Oracle’s cloud service has achieved a series of compliance certifications and attestations to bring some of its core services into heavily regulated industries like healthcare.

The certifications and attestations for ISO 27001, HIPAA, SOC1 and SOC2, allow Oracle to tout its PaaS, IaaS, and SaaS services to more of the lucrative public sector market - an area in which it is already deeply entrenched.

Government ready

Larry Ellison
– Oracle

“Oracle is continuously investing time and resources to meet our customers’ strict requirements across highly regulated industries,” said Erika Voss, global senior director of public cloud compliance, risk and privacy at Oracle.

“These new certifications not only validate the reliability and security features of the Oracle Cloud; they effectively make Oracle’s solutions available to thousands of new customers in the Healthcare and Public Sector industries.”

The company’s platform-as-a-service (PaaS) and infrastructure-as-a-service (IaaS) solutions received Service Organization Control (SOC) attestations for: 

  • Database Public Cloud Service
  • Java Public Cloud Service
  • Database Backup Cloud Service
  • Exadata Cloud Service
  • Big Data Cloud Service
  • Big Data Preparation Service
  • Big Data Discovery
  • Application Builder Cloud Service
  • Storage Cloud Service
  • Dedicated Compute Cloud Service
  • Public Compute Cloud Service

It earned a Health Insurance Portability and Accountability Act (HIPAA) attestation for its Oracle Fusion Suite of Software-as-a-Service (SaaS) applications, including:

  • Enterprise Resource Planning (ERP)
  • Human Capital Management (HCM)
  • Customer Relationship Manager (CRM) Cloud Service

This means that its SaaS solutions meet the US Department of Health and Human Services requirements for organizations working in the healthcare industry. 

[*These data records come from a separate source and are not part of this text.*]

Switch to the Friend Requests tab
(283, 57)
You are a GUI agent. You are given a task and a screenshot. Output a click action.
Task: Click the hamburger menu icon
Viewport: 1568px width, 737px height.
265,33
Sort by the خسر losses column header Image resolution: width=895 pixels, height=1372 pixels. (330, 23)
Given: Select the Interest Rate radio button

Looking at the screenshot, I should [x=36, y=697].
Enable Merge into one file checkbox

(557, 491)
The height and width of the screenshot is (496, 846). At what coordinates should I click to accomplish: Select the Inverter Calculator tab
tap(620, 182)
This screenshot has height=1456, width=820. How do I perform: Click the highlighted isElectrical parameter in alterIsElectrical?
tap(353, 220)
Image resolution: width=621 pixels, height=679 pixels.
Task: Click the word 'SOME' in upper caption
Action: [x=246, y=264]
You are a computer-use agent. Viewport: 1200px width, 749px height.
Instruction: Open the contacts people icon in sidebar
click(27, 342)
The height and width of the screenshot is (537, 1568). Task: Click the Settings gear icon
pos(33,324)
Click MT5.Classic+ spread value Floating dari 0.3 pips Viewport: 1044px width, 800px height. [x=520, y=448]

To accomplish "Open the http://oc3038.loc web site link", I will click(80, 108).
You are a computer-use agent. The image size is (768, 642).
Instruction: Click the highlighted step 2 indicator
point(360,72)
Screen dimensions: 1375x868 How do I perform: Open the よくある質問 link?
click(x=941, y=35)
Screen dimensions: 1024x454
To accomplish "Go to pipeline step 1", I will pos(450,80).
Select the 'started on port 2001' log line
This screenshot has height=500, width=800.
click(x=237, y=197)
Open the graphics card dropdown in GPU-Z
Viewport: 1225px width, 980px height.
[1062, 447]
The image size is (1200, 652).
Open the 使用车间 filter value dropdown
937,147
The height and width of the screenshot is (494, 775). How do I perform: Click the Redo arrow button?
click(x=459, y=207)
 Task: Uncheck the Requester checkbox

The company also received an International Standards Organization (ISO) 27001 certification for its Fusion ERP, HCM, CRM, Taleo Social, Taleo Business Edition, Service Cloud, Eloqua Marketing Cloud, BigMachines CPQ, and Field Service Cloud, services.


The company, which has former CIA and DoD head Leon Panetta on its board, is currently being sued by the US Department of Labor for alleged discriminatory practices.

However, the suit was filed just two days before the inauguration of President Trump, who may have different views on the matter than his predecessor, especially with Oracle co-CEO Safra Catz having joined Trump’s transition team.

The other variable is who leads the US Department of Labor. Trump’s first pick Andrew Puzder withdrew his name from consideration after it became clear that gaining enough Senate votes to be confirmed was not a certainty. The President’s second pick, attorney Alexander Acosta, has refused to commit to retaining the Women’s Bureau, a Labor Department division focused on women’s issues including unequal pay.